„Durch Menschen bewegen sich Ideen fort, während sie in Kunstwerken erstarren und schließlich zurückbleiben.“ Joseph Beuys
Wie schon im letzten Jahr haben wir in Köln Ehrenfeld einen muslimischen Markt, zugunsten der bosnischen Gemeinde, organisiert. Das Projekt ist im Grunde eine Art soziales Experiment: kann der Markt Harmonie stiften zwischen Muslimen, Nichtmuslimen, Händlern, Musikern, Nachbarn? Die Antwort ist ja.

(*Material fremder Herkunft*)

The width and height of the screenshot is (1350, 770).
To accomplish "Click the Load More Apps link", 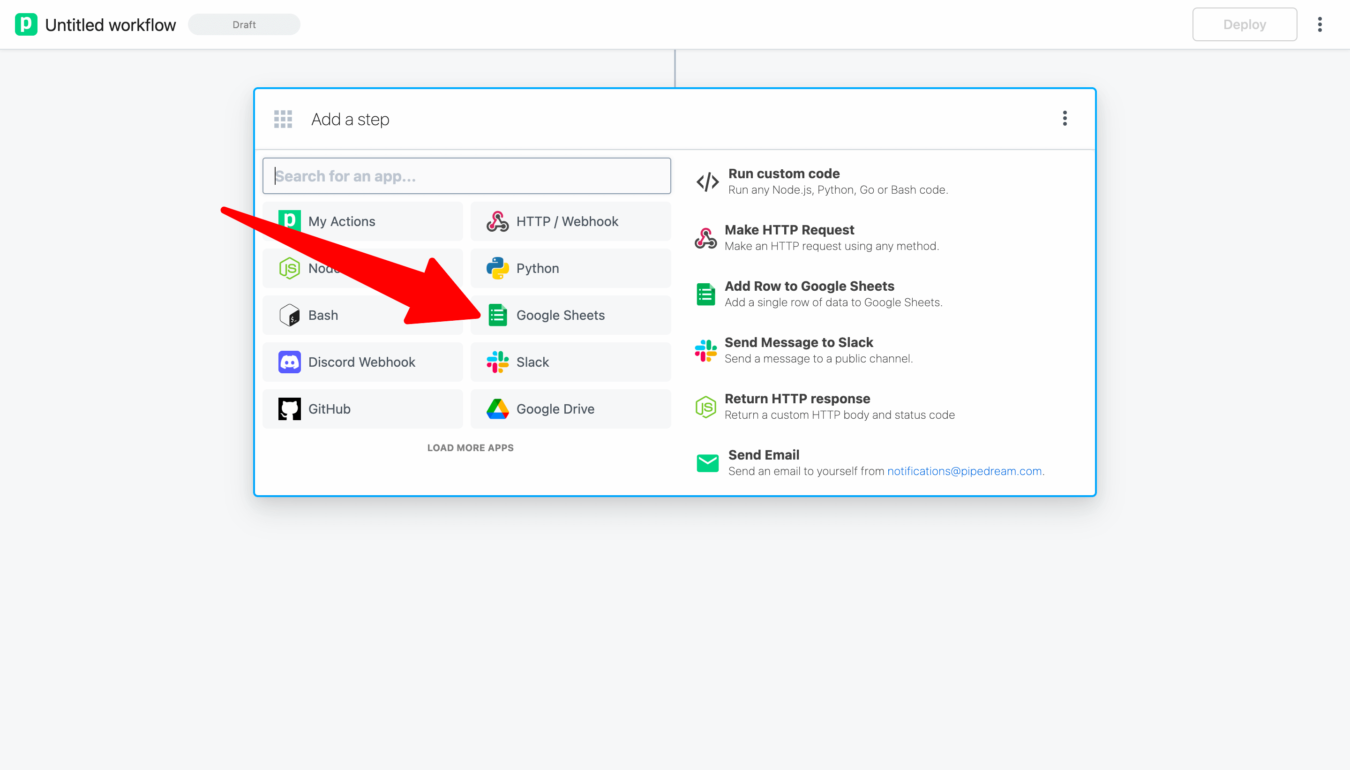I will tap(469, 448).
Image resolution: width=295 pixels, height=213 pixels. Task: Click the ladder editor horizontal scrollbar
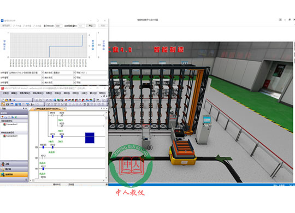pos(68,180)

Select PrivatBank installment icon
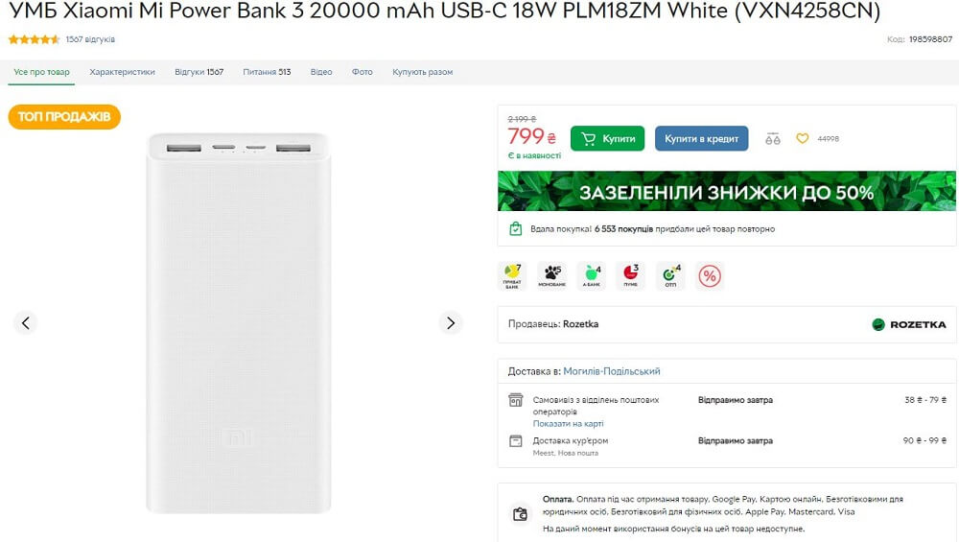(512, 276)
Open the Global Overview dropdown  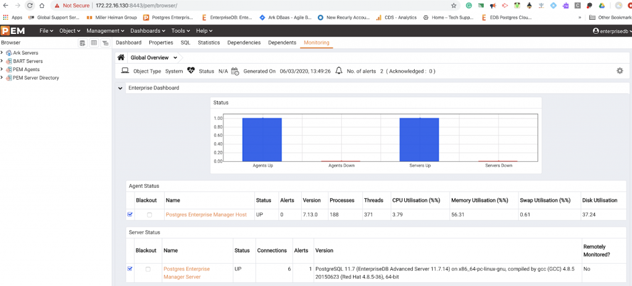[x=175, y=57]
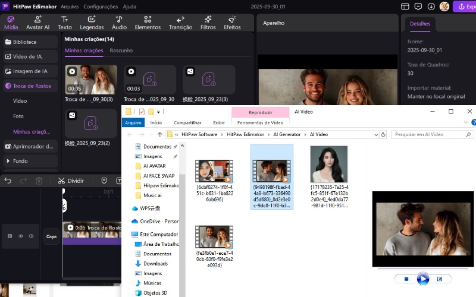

Im Vorhof der bosnischen Moschee treffen sich zwar naturgemäß keine Menschenmassen, aber immerhin, eine soziale Plastik entsteht. Die Moschee, sonst ein isoliertes Objekt, eröffnet einen neuen Kontext. Das Zusammenleben funktioniert, weil jede(r) Beteiligte sich einfügt, manchmal auch zurücknimmt, und – es ist ja kein Gedankenexperiment – sich so ein Ganzes zusammenfindet.
Überraschend ist das nicht. Die Moschee war ja immer mehr als nur ein sakraler Prachtbau, sondern mehr oder weniger der Mittelpunkt eines sozialen Geschehens, den Gläubige, Suchende, Kinder, HändlerInnen, Käufer, Sterbende und Lernende bilden. Dabei ist bei unserem Markt schnell klar, dass es die Frauen sind, die das Geschehen nicht nur aktiv mitgestalten, sondern auch mitorganisieren. Dieses Grundphänomen lernt auch, ohne große Worte, meine kleine Tochter Ruqayya, die Milchshakes verkauft. In einem kleinen Kästchen verwahrt sie stolz die Erlöse. Auf meine Frage „wie es denn lief“ bekomme ich nur ein verschmitztes Lächeln zur Antwort.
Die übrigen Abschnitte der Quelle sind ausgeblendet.